О ты, насмехающийся над басенным глупцом, знай, что ты, глупец доподлинный, ты и есть тот самый, над кем смеешься, и глупость твоя беспримерна! Тебя убеждают уйти от опасностей порока, укрыться в пределах добродетели, а ты отвечаешь: обожду, пока перестанет течь поток бед. Спросите у юноши, почему он никак не поладит с разумом; он ответит, что ждет, пока не промчится поток страстей, – зачем-де сегодня вступать на путь добродетели, раз завтра все равно вернешься к пороку. Напомните девице о ее долге, о позоре для родных, о злословии чужих, она скажет, что живет, как все, так, мол, заведено, остепенится с возрастом. Этот не желает учиться – он, мол, не дурак корпеть над книгами, раз ученость не вознаграждается и заслуги не ценятся. Другой оправдывается тем, что он не хуже других, все идет к черту, добродетель никому не нужна, кругом все обманывают, льстят, лгут, крадут, мошенничают, вот и он дает себя увлечь потоку зла. Судья умывает руки – да, он не вершит правосудия, но ведь все кругом идет кувырком, не понять, с чего начать. Медля перейти на брег добродетели, каждый ждет, пока не утихнет натиск пороков. Однако пока в мире существуют люди, злу прекратиться так же невозможно, как реке остановиться. И самое правильное – это смело войти в воду и самому с твердой отвагой перебраться на ту сторону, в гавань надежного счастья.

Оба наши мужественных воина храбро сражались (жизнь человеческая ведь не что иное, как война со злом) с тремястами чудищ – они-то и были причиною тревоги, когда при свете лучей разума обнаружились их козни. На башнях бдительности дозорные подали знак пылу усердия, а тот – мужеству наших странников, и те, отважно погнав врагов, очутились, увлеченные погоней, у входа в великолепный дворец, столь искусно и мастерски построенное здание, какого они еще не видывали, хотя немало перед этим повидали. Дворец стоял посреди райски приветливого луга; почва его, скрытая уловками искусства простая земля, красотою превосходила небосвод. То было творение великого мастера, для великого государя созданное.

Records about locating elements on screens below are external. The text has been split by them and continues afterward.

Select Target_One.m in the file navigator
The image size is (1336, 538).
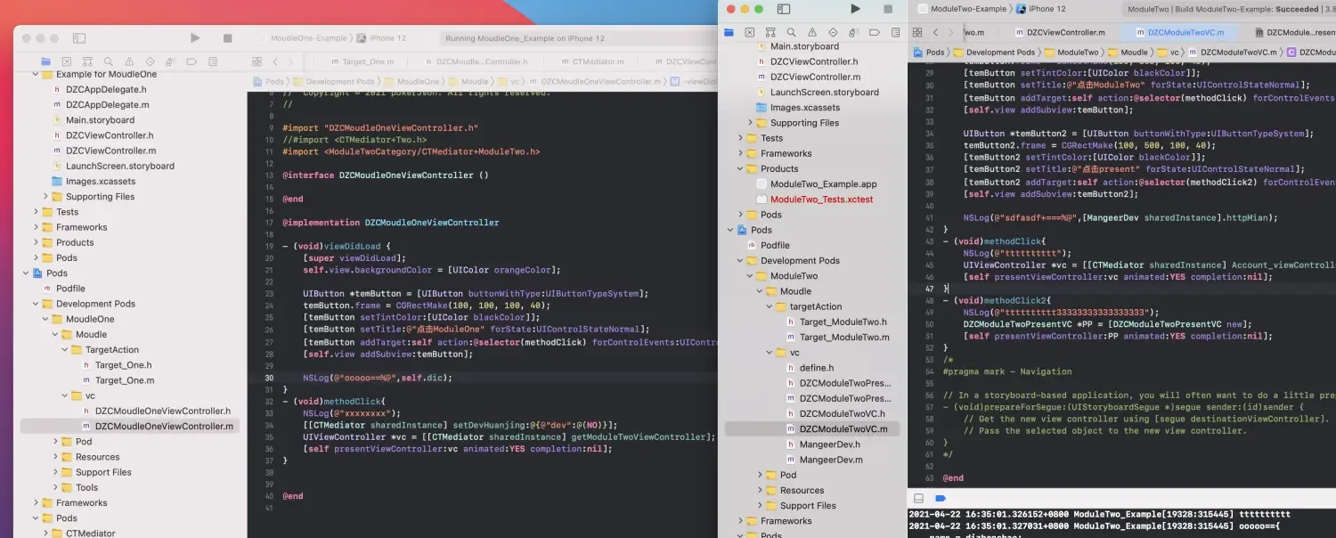click(124, 380)
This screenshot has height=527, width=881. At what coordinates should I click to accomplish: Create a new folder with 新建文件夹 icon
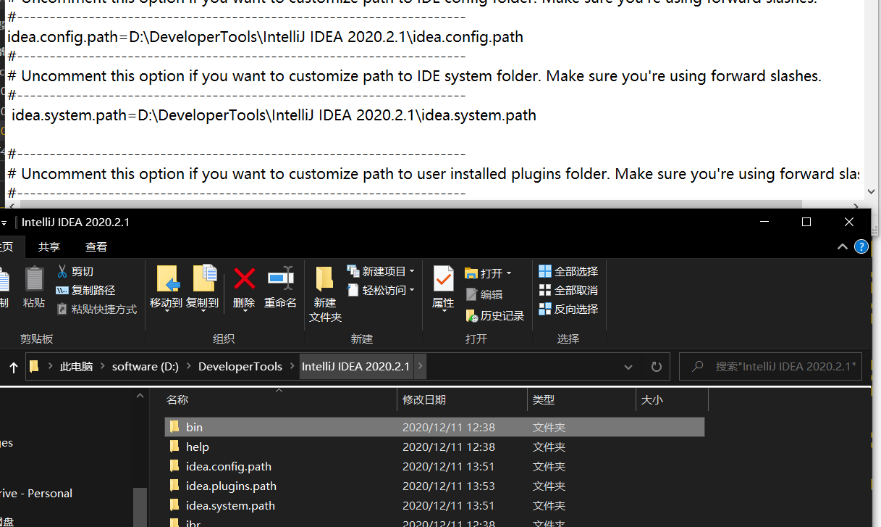(x=325, y=279)
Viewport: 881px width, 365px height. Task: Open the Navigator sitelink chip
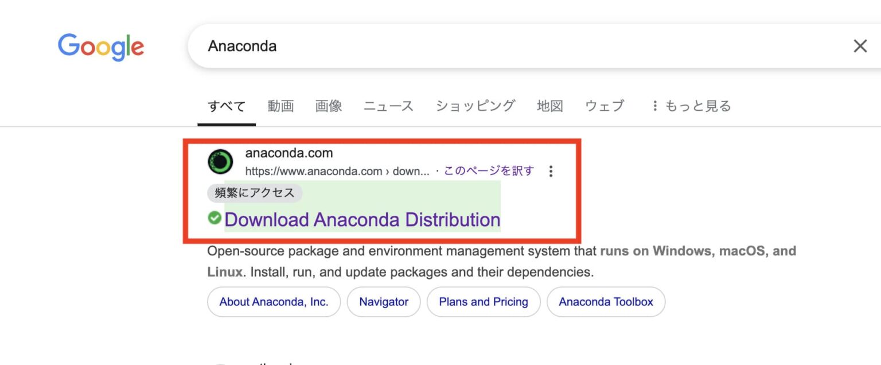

– Быть может, – сказал Андренио, – это и есть прославленный чертог Виртелии? Только ее безупречному совершенству достойно служить приютом столь изумительное творение. Какова планета, таков ее эпицикл.

– О нет! – сказал Критило. – Ведь этот дворец – у подножья горы, а ее дворец – на вершине; тот возносится к небу, этот стоит у бездны; тот окружен трудностями, этот – наслажденьями.

Так рассуждали они, когда из-за величественной дворцовой двери, позади длиннейшего, в несколько локтей, носа, показался человечек ростом в пол-локтя. Заметив их изумление, он молвил:

– Чему вы дивитесь? Бывают люди с большим сердцем, с большой душой, а я человек с большим носом.

– Есть примета, – сказал Критило, – нос длинный – ум хитрый.

– А почему не сказать «острый»? – возразил человечек. – Знайте, своим носом я проложу вам дорогу. Ступайте за мной.

Первое, что они увидели еще в атриуме, было стойло, отнюдь не для стойких, и в нем – толпу важных господ, особ высокородных и высокопоставленных; все они якшались со скотами, не гнушаясь зловонием грязного сего вертепа.

– Что это значит? – спросил Критило. – Как могут эти люди, по их виду я сказал бы «личности», пребывать в столь мерзком месте?

– Ради своего удовольствия, – отвечал Сатир.

– И это для них удовольствие?

– Да, большинству приятней жить в вонючем хлеву скотских вожделений, чем в золотых хоромах разума.

В стойле этом слышались только дикий рев да звериный рык, раздавалась гнусная брань. А вонь стояла невыносимая.

– О, дом обмана! – вскричал Андренио. – Снаружи чудо красоты, внутри логово чудищ!

– Знайте же, – молвил Сатир, – что великолепный сей дворец сооружен был для Добродетели, но Порок захватил его насильно, вселился самовластно. Своим обиталищем порок обычно избирает красоту и изящество; в прекрасном теле, безупречном, достойном стать приютом Добродетели, гнездится тьма пороков; в благородной знатности – подлость, в богатстве – скупость.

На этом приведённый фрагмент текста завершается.